**Your instructions:** Any images in the material are to be dropped while every line is retyped exactly.
Extracted information: Begin
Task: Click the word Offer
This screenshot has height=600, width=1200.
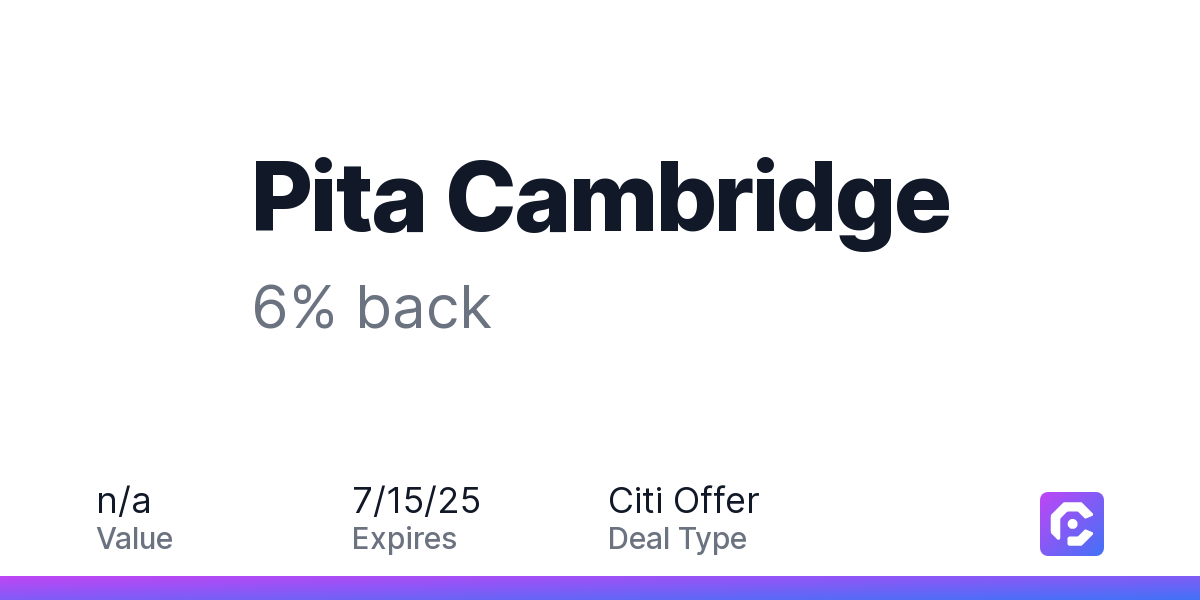Action: [x=716, y=501]
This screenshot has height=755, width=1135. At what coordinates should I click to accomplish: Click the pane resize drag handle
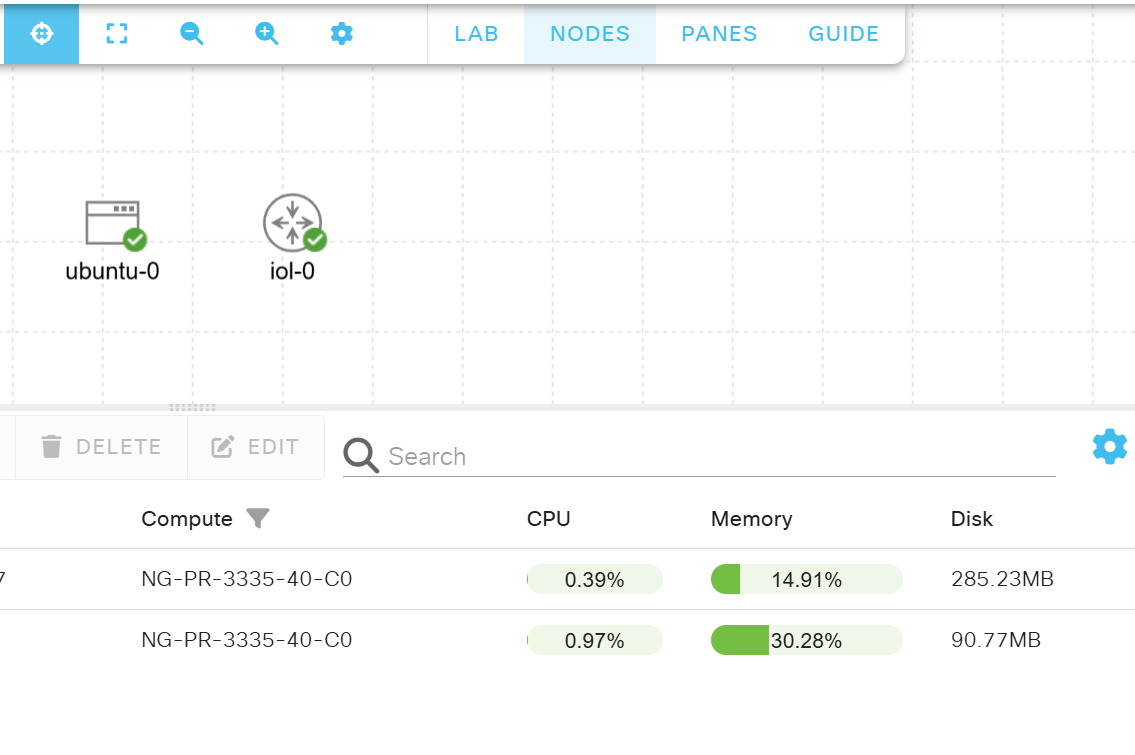click(x=192, y=407)
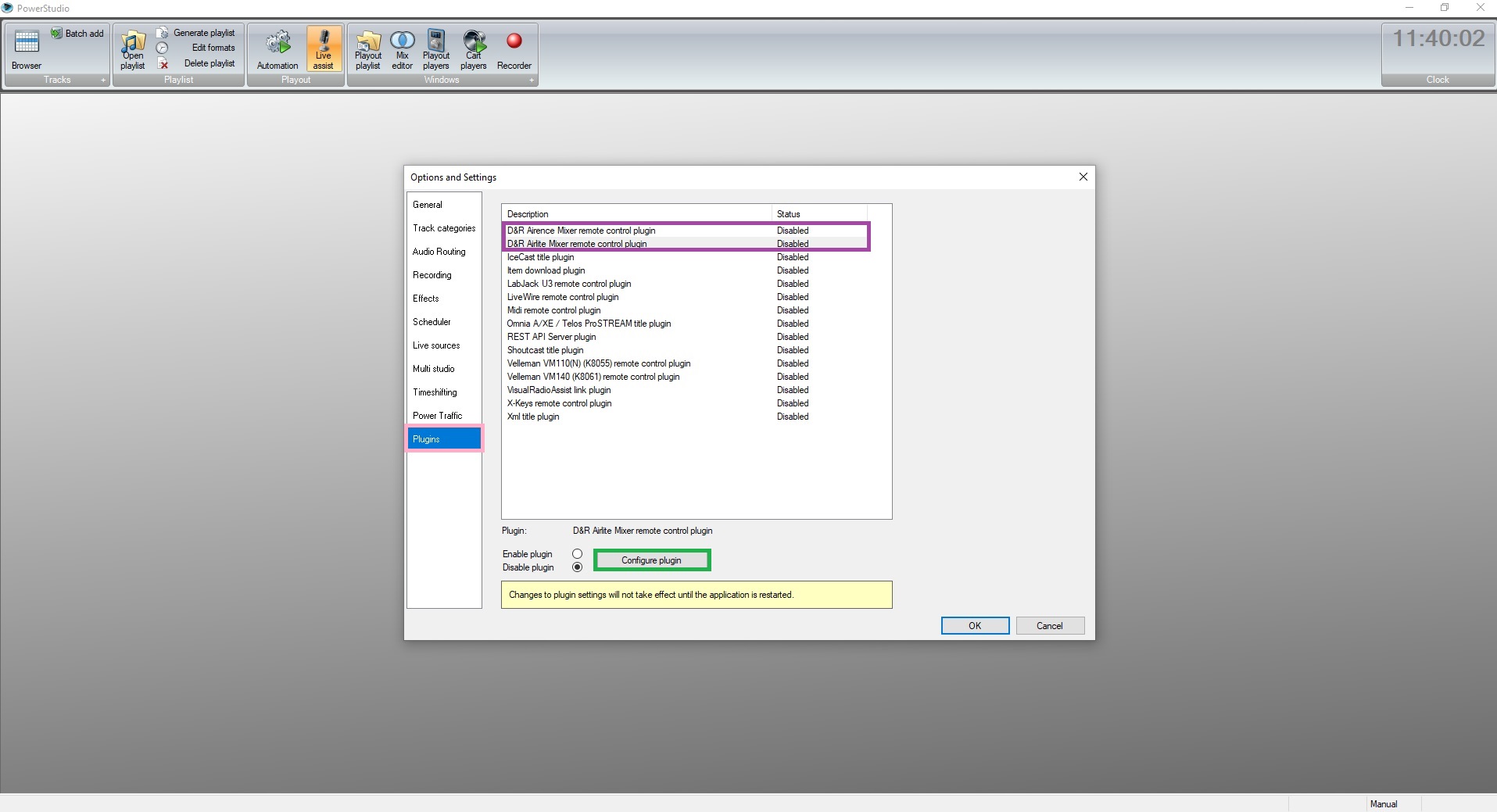
Task: Open the track Browser
Action: 27,49
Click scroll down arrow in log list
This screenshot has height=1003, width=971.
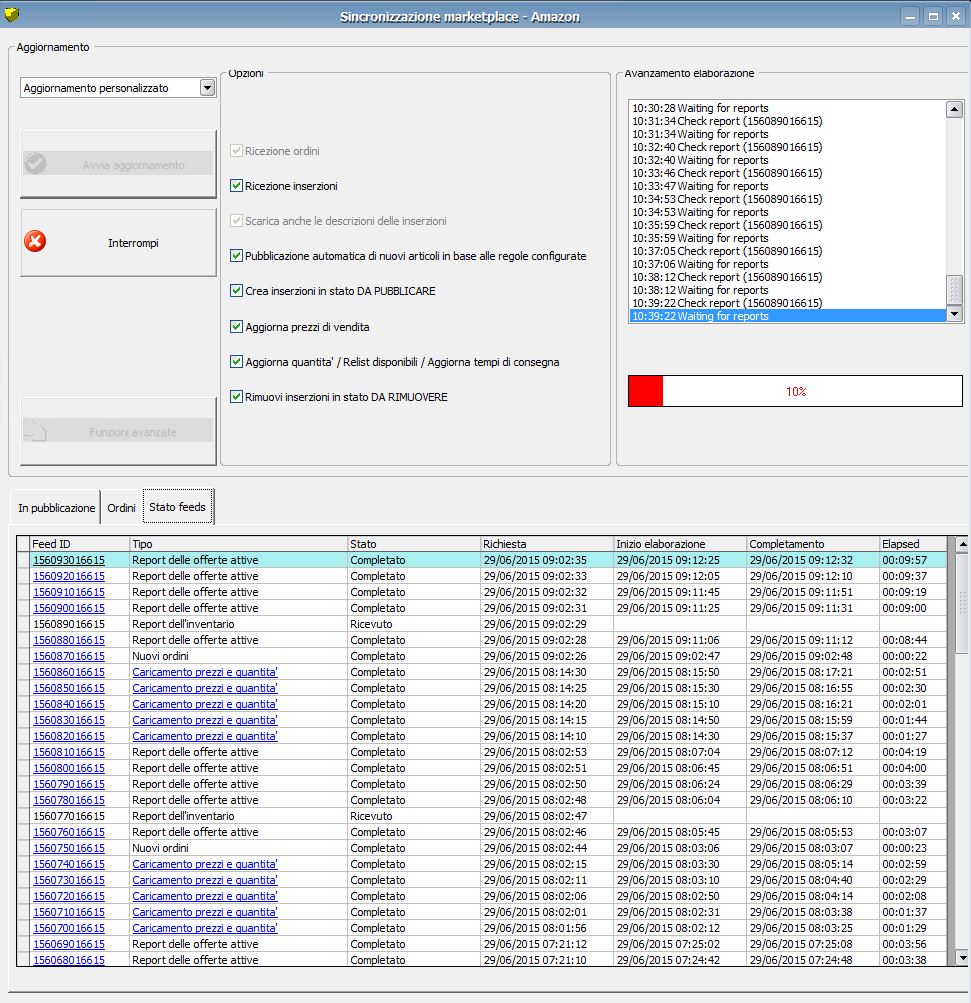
Extracted information: End
**Answer to the exercise:**
Task: Click the word Offer
This screenshot has height=600, width=1200.
Action: [x=716, y=501]
This screenshot has height=755, width=1135. At what coordinates should I click to accomplish: Click the pane resize drag handle
click(x=192, y=407)
Task: Open the track Browser
Action: 27,49
Click scroll down arrow in log list
This screenshot has height=1003, width=971.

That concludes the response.